Monday, 27 February 2012

Stage One of Liverpool’s rebuilding process or just a minor triumph?

Jordon Florit tells the Football Front why Liverpool's League Cup success could be a sign of further success.

Fittingly, after six years without a trophy, it was nearly Dirk Kuyt, who joined six years ago, that won the Carling Cup for Liverpool: firstly, with his 108th-minute goal that fired Liverpool into an extra-time lead and then with his goal line clearance before Cardiff’s eventual equaliser. Unfortunately, Dirk Kuyt wasn’t the hero, which would’ve been an apt reward for the tireless Dutchman, but Liverpool did get the victory.

It came little over 18-months since Kenny Dalglish’s homecoming at Liverpool, 20 years after leaving the Anfield club, and his return of a trophy in his first full season in charge befits his title as King on Merseyside. Seemingly his presence in the dugout once more has guided Liverpool off the rocky road on which they were driving down and things have been running much smoother. However, his second reign hasn’t been without its own potholes.

Since their last trophy, the FA Cup in 2006 – or the Community Shield if you prefer, Liverpool have seen their number of top flight victories trumped by Sir Alex Ferguson’s Manchester United, something he promised to do when he took charge at Old Trafford; go without Champions League football, failing to qualify for the 2010/11 edition, and witnessed a power struggle between George Gillett and Tom Hicks, resulting in unrest amongst the fans, before the club was eventually sold to Fenway Sports Group.

Yet, even with King Kenny at the helm and John W. Henry’s ownership providing fewer talking points and more stability than the previous regime, there have still been a few obstacles for Liverpool to overcome.

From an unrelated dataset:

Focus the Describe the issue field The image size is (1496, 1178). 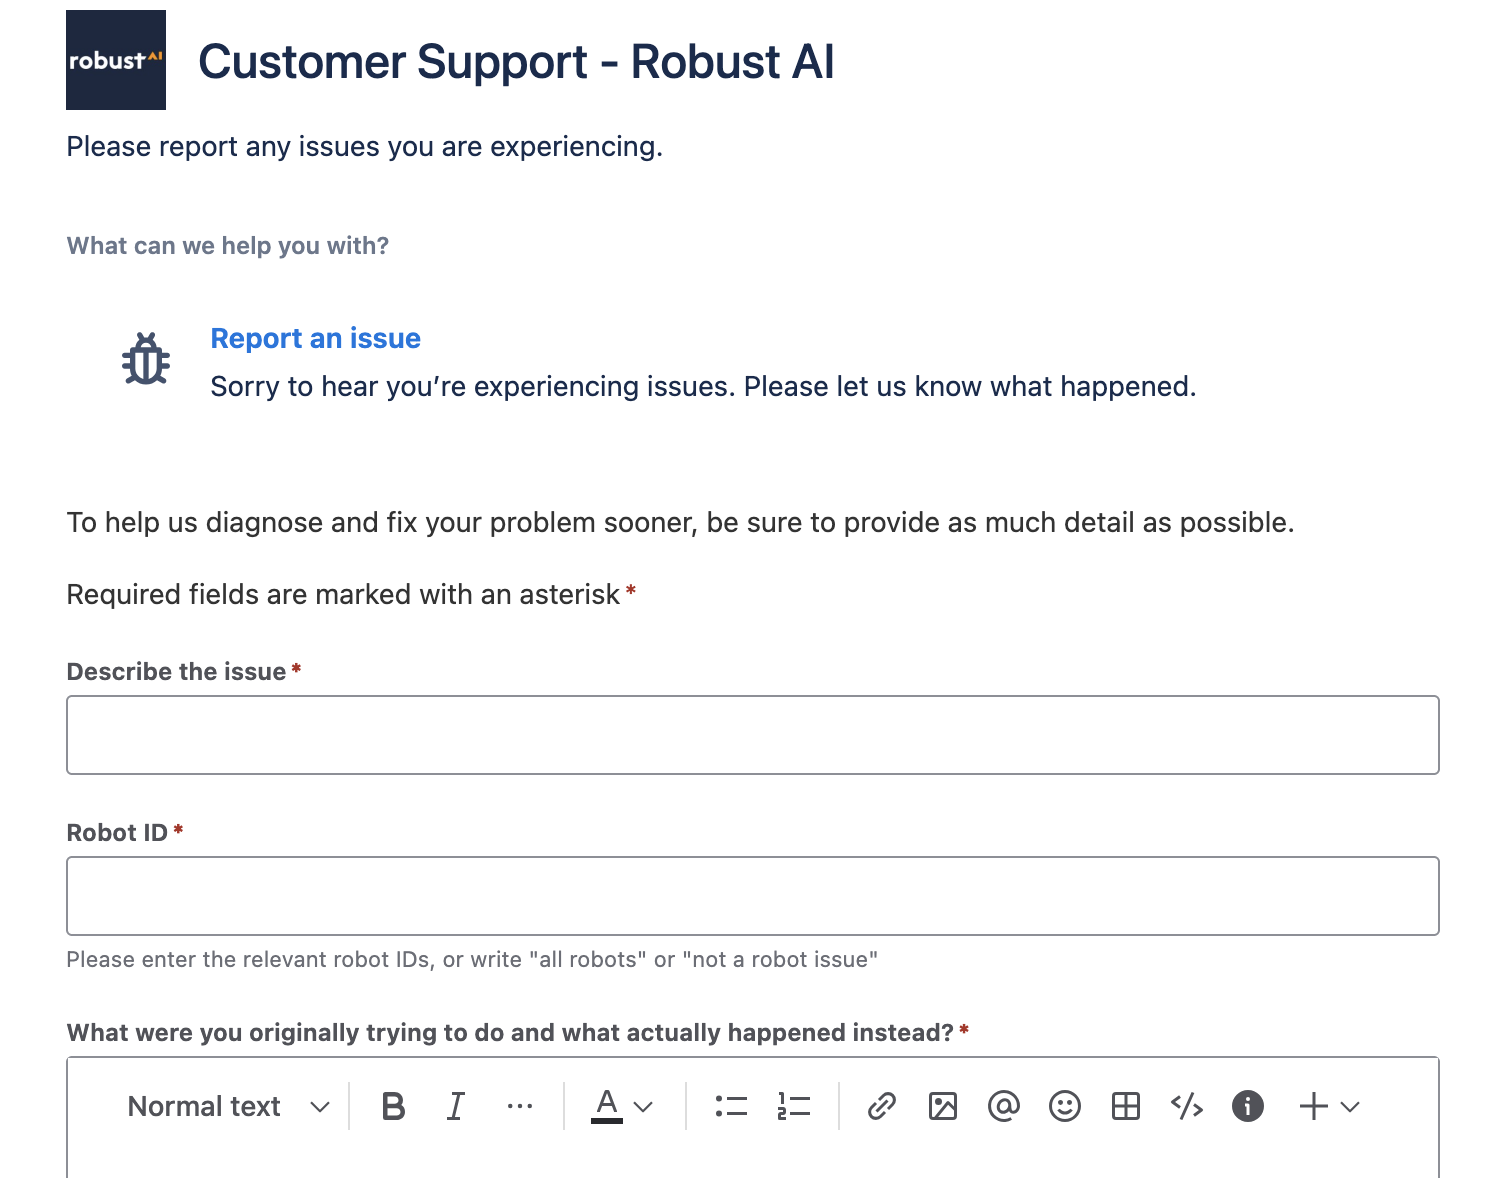(752, 735)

Some threatened to tarnish their reputation more than others.

But, after the Luis Suarez affair that has provided a subplot to Liverpool’s entire season to date, the money invested in a promising transition under Dalglish – currently totalling at over £110m, and Andy Carroll finally appearing to settle in a year after his record breaking move, few would begrudge Liverpool’s Carling Cup final success.

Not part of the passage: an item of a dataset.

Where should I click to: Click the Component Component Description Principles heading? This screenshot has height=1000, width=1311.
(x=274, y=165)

It had been six years since a trophy had been added to the cabinet; they’re still in the F.A. Cup, having knocked out Manchester United with Dirk Kuyt succeeding in being the hero that day, and European football next season is guaranteed, having missed out altogether this campaign.

But in the long run, what does it mean for The Reds: is it stage one of Liverpool’s rebuilding process or just a minor triumph?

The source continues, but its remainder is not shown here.